Abnormal mitochondria and sarcoplasmic changes in rabbit skeletal muscle induced by immobilization

Immobilization of the rabbit knee in extended position results in damage to the vastus intermedius profundus (VIP) muscle. To examine the mechanisms involved in initiation of the injury, we studied the light and electron microscopic morphology of the VIP muscle, as well as the activity and distribution of NADH tetrazolium reductase (NADH-TR) in the affected muscle, and determined serum total creatine kinase (CK) activity in immobilized rabbits. The VIP muscle of the immobilized right hindlimb was removed at various time points (10 h, 24 h, 36 h and 48-72 h, n=5 for each time point). The nonimmobilized left hindlimb and five nonimmobilized animals served as controls. No morphological changes were observed by light microscopy within 48-72 h in routine stainings. Transient ultrastructural abnormalities, including abnormal cristae, matrix lucencies and mild swelling of mitochondria, were observed between 10 h and 36 h of immobilization, subsiding by 48-72 h. On the other hand, progressive disorganization of myofibrils with breaking-up of Z-bands and an increase in the number and size of sarcoplasmic lipid vacuoles was seen with increasing duration of immobilization.
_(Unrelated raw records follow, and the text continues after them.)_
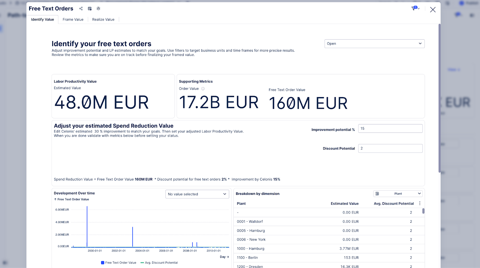Toggle Free Text Order Value legend series
Viewport: 480px width, 268px height.
click(119, 263)
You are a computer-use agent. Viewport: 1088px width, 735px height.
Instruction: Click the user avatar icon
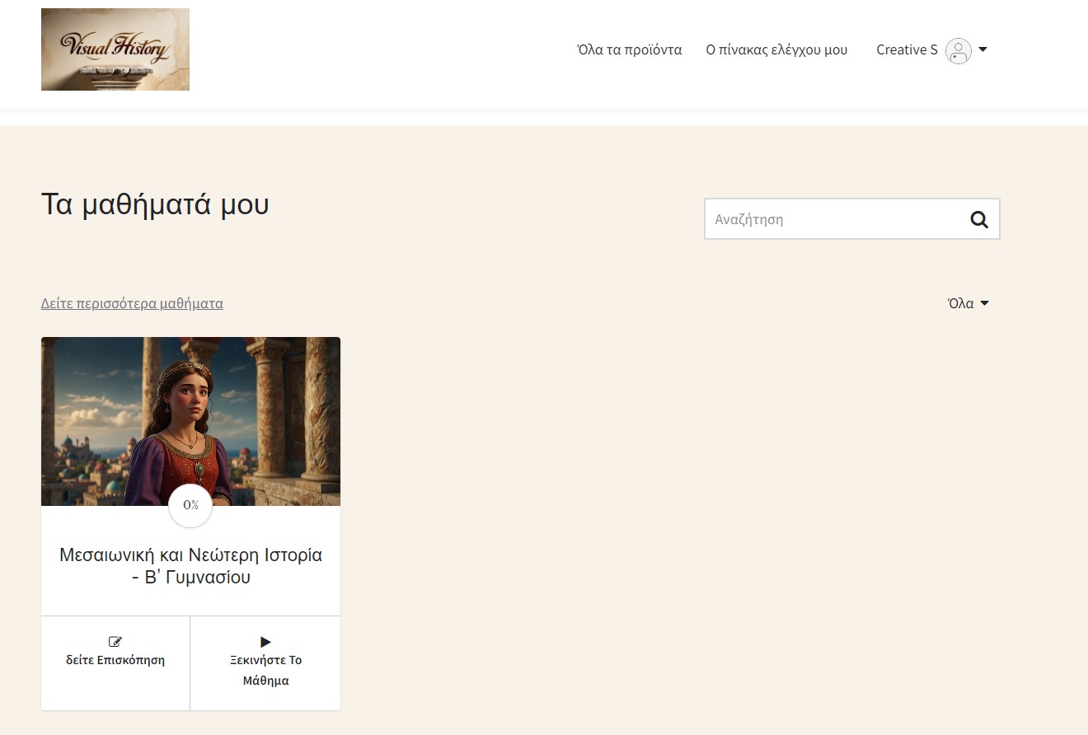pyautogui.click(x=958, y=51)
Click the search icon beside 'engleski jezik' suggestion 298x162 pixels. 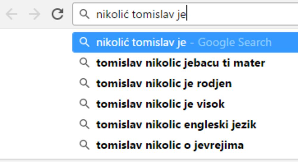pos(85,124)
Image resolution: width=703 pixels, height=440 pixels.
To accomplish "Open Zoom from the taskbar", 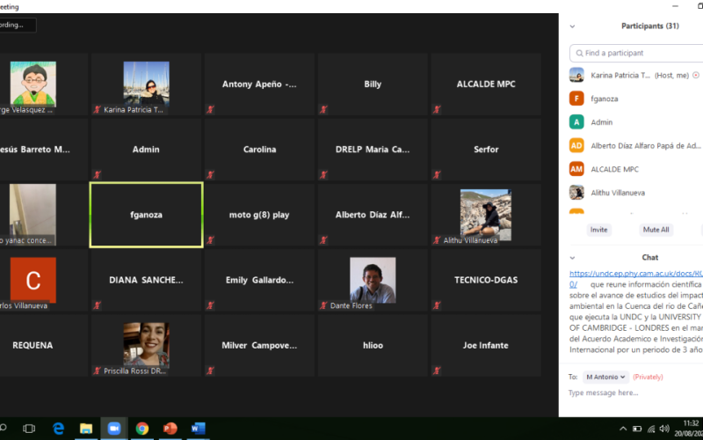I will [113, 429].
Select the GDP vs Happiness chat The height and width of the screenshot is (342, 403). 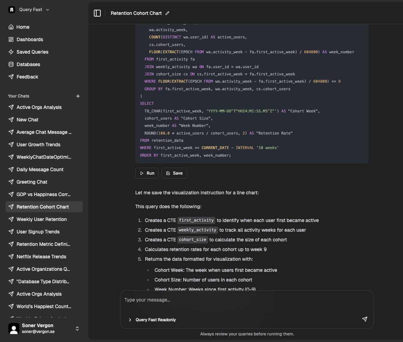(43, 194)
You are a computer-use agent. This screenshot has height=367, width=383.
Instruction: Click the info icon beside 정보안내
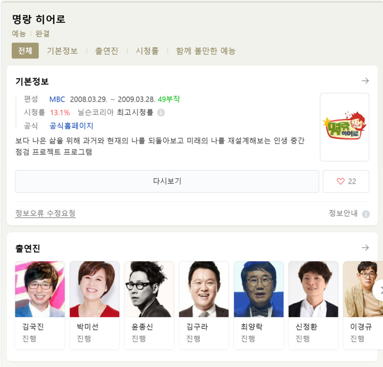point(365,214)
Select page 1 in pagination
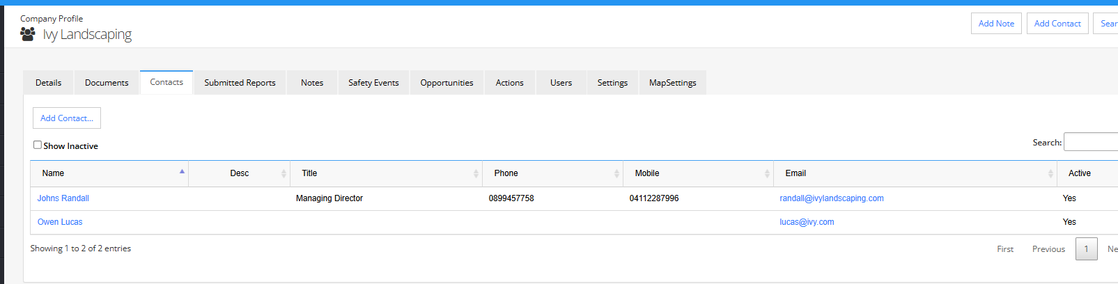 coord(1086,249)
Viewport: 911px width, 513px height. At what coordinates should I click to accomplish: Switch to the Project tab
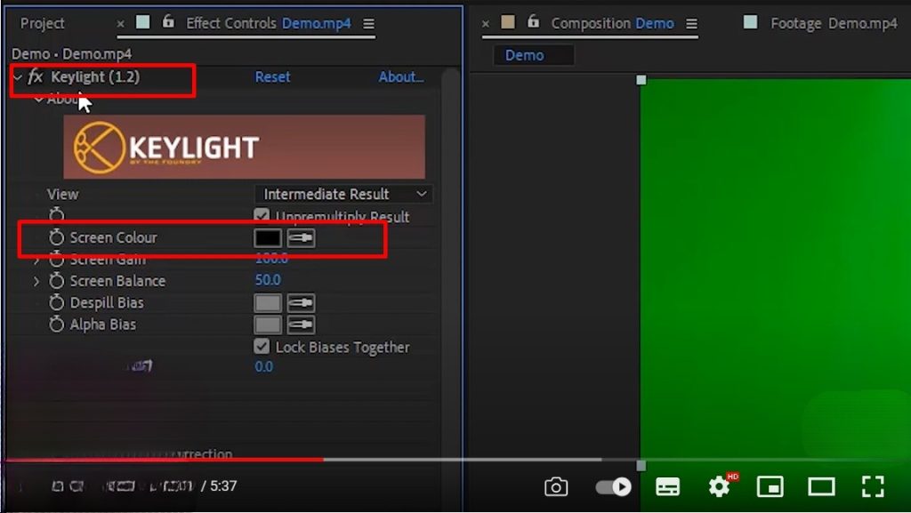click(x=40, y=23)
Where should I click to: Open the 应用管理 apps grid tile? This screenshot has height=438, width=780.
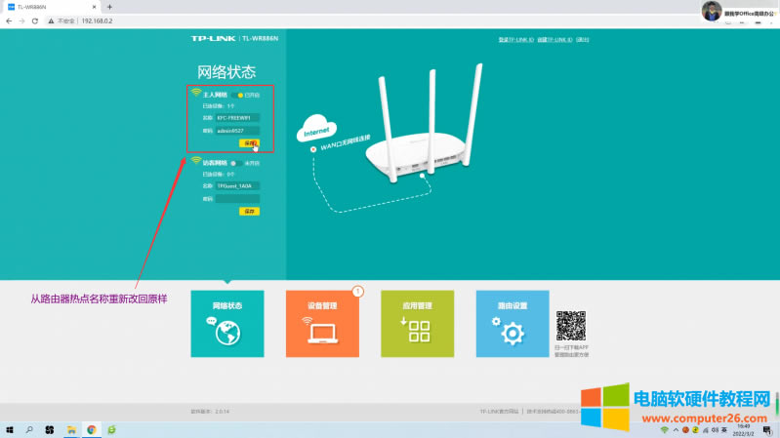tap(417, 323)
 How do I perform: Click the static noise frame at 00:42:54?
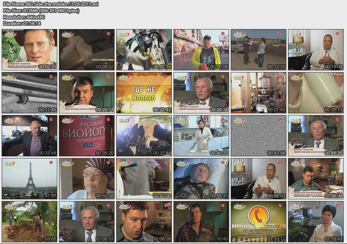(x=259, y=135)

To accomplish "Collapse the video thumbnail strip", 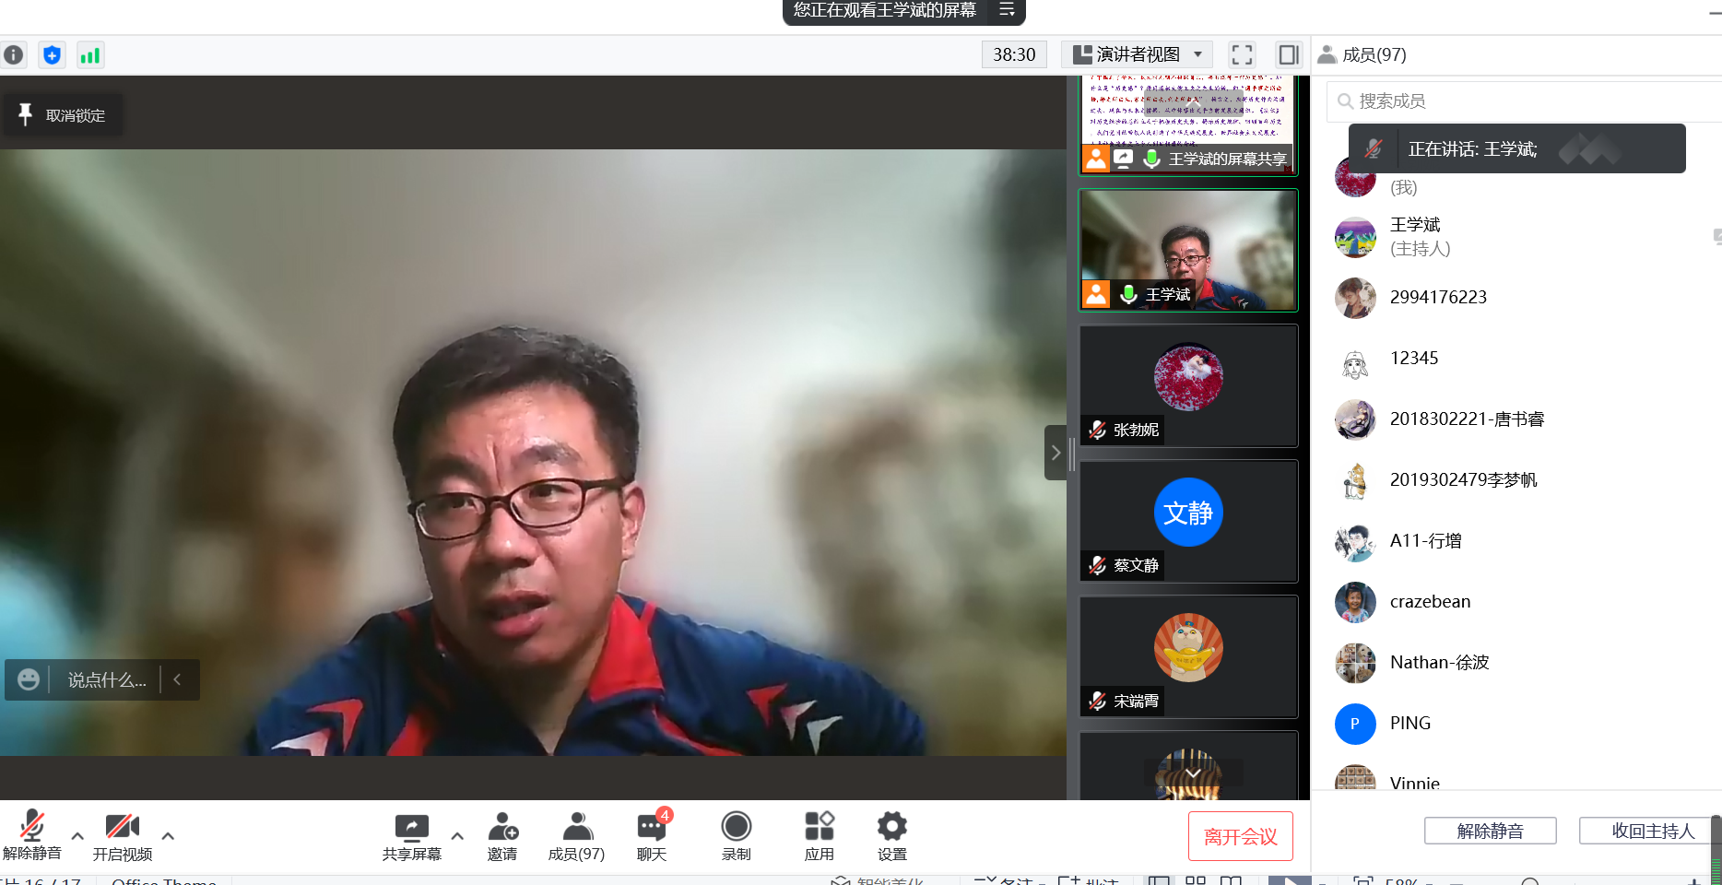I will point(1056,453).
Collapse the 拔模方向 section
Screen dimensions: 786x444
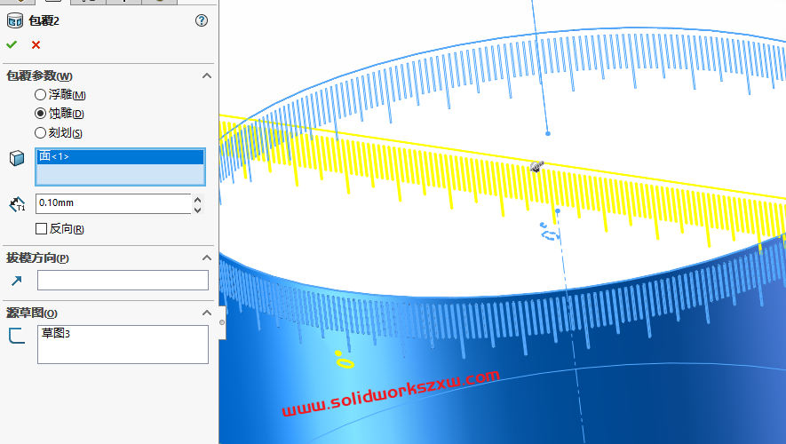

NADH-TR activity at subsarcolemmal locations had decreased by 10 h and disappeared by 24 h of immobilization, while the intermyofibrillar mitochondria remained unaltered. Serum total CK activity began to increase by 2 h of immobilization and reached a peak by 24 h. The results indicate that already a few hours of immobilization of the rabbit knee in extension leads to signs of metabolic disturbance of the VIP muscle and sarcolemmal leakage. The simultaneous occurrence of transient mitochondrial abnormalities, transient CK efflux and progressive myofibrillar damage suggests the operation of multiple adverse mechanisms already at the onset of disuse muscle atrophy.